History Lesson
by lordkage
Summary: Iruka gets sick, and hires substitute teachers...
1. Bushy Eyebrows

Iruka was sick, because he had spent half his day drinking at the bar last night. He had alcohol poisoning and also hypothermia. So he called in two random guys with a unibrow.

"HELLO MOST YOUTHFUL CHILDREN! TODAY I WILL TEACH YOU THE HISTORY OF THE VILLAGE!" screamed Gai.

"AND IF YOU CAN'T DO THAT, I WILL DO A UNIBROW STAND!"

"AND IF YOU CAN'T DO THAT, I WILL JUGGLE FIVE MOUNTAINS WITH MY PINKY FINGER!"

"AND IF YOU CAN'T DO THAT, I WILL RUND AROUND THE WORLD ON MY EYELASHES."

This continued for an hour, until it ended with...

"GAI-SENSEI!"

"LEE!"

"GAI-SENSEI!"

"LEE!"

They were hugging with a sunset behind them and unicorns everywhere.

This continued for another hour.
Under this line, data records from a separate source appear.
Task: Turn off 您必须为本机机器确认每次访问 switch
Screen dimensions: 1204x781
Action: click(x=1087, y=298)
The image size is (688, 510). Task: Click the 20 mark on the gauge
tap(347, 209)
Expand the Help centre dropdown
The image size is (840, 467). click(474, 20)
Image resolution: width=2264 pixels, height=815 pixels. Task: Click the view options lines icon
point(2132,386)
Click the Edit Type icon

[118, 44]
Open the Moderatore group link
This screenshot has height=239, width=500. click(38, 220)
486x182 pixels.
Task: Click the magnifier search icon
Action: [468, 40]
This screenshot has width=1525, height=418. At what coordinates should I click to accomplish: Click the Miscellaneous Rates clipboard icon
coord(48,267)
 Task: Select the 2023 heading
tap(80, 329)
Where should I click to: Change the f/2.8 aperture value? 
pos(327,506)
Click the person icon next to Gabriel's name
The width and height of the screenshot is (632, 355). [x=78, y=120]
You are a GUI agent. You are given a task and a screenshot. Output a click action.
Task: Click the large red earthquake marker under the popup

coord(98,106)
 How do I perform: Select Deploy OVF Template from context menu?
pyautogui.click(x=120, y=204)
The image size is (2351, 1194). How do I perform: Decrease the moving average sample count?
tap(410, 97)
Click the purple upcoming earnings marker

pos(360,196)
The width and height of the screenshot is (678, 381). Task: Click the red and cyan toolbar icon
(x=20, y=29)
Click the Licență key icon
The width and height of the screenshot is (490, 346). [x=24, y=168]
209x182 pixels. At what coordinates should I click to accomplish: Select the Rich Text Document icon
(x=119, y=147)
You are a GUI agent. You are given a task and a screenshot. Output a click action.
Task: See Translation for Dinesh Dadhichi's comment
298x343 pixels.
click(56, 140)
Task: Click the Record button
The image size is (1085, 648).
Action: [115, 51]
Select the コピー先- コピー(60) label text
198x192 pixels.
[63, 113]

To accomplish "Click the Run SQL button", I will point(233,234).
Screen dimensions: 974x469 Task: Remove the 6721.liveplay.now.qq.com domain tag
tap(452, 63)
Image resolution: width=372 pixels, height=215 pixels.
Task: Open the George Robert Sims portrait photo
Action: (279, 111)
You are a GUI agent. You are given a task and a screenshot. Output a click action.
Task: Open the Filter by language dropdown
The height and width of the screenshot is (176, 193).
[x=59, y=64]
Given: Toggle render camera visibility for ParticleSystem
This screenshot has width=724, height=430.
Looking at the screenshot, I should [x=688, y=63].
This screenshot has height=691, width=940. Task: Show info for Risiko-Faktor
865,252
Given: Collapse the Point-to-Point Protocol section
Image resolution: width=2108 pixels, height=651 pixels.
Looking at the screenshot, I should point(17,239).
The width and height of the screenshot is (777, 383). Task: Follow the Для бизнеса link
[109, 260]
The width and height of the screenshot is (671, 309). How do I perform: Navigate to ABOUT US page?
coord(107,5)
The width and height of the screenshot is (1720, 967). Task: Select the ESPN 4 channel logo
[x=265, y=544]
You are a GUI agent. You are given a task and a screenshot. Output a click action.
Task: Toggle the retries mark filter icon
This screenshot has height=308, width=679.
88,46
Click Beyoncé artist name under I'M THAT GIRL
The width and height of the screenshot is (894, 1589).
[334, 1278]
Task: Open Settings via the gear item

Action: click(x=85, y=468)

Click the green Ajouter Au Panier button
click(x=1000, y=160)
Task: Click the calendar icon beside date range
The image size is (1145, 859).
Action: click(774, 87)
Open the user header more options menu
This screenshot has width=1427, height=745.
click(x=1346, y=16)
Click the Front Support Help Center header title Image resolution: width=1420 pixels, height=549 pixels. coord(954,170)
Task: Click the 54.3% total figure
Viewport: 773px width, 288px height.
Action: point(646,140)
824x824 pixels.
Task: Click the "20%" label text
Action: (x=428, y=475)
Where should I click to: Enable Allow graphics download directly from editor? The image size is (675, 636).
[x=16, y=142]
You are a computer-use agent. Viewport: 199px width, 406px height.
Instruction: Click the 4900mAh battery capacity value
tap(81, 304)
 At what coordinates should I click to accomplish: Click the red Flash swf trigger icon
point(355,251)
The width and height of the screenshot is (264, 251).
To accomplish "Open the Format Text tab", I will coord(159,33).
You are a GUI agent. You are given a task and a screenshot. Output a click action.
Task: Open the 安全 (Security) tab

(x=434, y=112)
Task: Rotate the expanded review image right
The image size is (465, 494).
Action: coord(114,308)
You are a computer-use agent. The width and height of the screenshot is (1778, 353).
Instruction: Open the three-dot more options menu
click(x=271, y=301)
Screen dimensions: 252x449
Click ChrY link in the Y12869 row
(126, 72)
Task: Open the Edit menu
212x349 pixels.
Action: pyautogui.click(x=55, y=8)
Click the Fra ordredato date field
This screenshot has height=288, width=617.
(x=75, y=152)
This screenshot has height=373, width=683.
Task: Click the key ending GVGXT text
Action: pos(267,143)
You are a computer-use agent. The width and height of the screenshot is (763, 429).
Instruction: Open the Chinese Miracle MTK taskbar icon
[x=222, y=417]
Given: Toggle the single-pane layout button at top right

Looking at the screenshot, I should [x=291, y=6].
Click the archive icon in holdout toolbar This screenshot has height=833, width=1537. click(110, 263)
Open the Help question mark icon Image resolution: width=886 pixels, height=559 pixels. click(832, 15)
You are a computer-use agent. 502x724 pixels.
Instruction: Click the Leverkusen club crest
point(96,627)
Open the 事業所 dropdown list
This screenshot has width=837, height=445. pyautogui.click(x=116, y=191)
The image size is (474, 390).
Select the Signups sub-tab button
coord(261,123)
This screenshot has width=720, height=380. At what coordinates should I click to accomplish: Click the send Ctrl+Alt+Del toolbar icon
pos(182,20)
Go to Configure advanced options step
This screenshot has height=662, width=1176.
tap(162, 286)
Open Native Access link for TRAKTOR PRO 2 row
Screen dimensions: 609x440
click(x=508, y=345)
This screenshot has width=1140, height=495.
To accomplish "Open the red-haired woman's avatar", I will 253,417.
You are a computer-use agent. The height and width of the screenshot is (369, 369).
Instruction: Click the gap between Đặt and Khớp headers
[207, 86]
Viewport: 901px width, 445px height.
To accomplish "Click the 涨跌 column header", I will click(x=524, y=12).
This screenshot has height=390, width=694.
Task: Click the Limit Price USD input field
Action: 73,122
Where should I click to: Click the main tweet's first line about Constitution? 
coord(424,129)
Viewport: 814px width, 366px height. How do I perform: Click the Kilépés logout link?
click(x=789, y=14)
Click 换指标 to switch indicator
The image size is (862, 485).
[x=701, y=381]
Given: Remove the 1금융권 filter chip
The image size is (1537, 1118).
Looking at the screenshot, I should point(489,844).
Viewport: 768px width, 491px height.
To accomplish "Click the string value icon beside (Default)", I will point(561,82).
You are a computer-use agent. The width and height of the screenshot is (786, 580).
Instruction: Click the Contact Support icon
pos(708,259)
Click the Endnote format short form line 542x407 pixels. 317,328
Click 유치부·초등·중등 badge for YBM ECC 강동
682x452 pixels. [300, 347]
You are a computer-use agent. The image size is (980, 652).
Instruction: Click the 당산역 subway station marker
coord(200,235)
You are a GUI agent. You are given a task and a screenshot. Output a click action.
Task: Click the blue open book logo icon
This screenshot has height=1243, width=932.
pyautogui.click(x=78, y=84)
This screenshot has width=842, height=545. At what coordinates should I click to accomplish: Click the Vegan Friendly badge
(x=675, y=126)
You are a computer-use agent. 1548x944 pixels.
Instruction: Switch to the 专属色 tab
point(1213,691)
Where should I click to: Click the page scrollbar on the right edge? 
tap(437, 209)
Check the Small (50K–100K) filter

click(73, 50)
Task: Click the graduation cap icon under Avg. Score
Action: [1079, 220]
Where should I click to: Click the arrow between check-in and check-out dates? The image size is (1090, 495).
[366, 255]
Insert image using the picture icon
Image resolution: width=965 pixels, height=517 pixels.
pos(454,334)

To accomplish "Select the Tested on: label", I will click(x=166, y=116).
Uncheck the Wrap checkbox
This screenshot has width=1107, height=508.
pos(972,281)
Finally, the lesson was ready to begin. The whole class was shivering in fear, with some children crying. Gai did not notice.

"NOW, SHODAI HOKAGE WAS KNOWN AS HASHIRAMA SENJU! HE BECAME HOKAGE AFTER HE DEFEATED THE UNYOUTHFUL UCHIHA MADARA, USING THE FLAMES OF HIS YOUTH! THEN HIS FLAMES BURNED BRIGHTER, AND THAT IS WHY THE LEADER OF THE VILLAGE IS KNOWN AS HOKAGE! ALL SHINOBI OF KONOHAGAKURE BURN WITH THE FLAMES OF YOUTH!"

Finally, the lesson was over. The next day Iruka came to an empty classroom.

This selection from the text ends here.